Meskipun sejujurnya Pram masih ragu untuk menyerahkan toko ke Darma, pada akhirnya ia tetap kalah. Setelah berkemas, Pram memutuskan untuk membagikan kue yang tersisa secara gratis ke pejalan kaki yang melintas. Dibantu oleh Puguh dan Dhara, mereka menghabiskan waktu hingga siang hari.

"Makasih udah mau bantu."

Puguh mengangguk sekali sebagai respons, sementata Dhara hanya menatapnya. "Barang-barang yang di sini mau dikemanain, Mas?"

"Mau saya bawa ke atas."

"Terus, Mas Pram nggak bakal bikin kue lagi?"

Pram tidak segera menjawab, ia meneguk air mineral hingga tinggal setengah. Kedua matanya menyisir ruangan yang kini kosong dengan sedih.

"Masih," jawabnya. "Tapi untuk sekarang, saya mau melakukan sesuatu yang dulu pernah saya tinggalkan."

"Maksud, Mas Pram?"

Ya. Pram pernah meninggalkan sesuatu yang pernah dikaguminya. Musik. Ia meninggalkan musik untuk belajar membuat kue. Sejak sang kakek meninggal dan dirinya yang saat itu masih sekolah harus mengelola toko, ia dengan berat hati menyimpan gitar kesayangannya. Tiga belas tahun lalu hingga hari ini, ia sama sekali tidak pernah menyentuh gitar itu.

"Padahal kamu dulu jadi pentolan Bayanaka karena gitar ini, loh." Dhara berkomentar setelah Pram mengeluarkan gitarnya dari lemari dan membawanya ke luar. Kini mereka berdua berada di atap setelah mengangkat barang-barang toko ke sana.
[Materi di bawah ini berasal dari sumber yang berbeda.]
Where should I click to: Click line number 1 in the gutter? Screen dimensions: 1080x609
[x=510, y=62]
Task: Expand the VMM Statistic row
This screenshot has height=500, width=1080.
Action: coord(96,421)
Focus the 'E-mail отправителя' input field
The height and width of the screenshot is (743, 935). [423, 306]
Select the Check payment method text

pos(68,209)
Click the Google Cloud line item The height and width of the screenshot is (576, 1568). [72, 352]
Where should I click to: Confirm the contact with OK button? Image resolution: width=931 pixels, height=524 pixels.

Pram membenarkan dengan bangga. Meskipun dulu tidak sepopuler sang vokalis, Tara, Pram cukup dikenal oleh seantero SMA Bayanaka karena kepawaiannya bermain gitar. Namun kali ini, Pram merasa ragu ketika ingin menjamah senarnya.

"Sekarang aku nggak yakin masih ingat kunci dasarnya."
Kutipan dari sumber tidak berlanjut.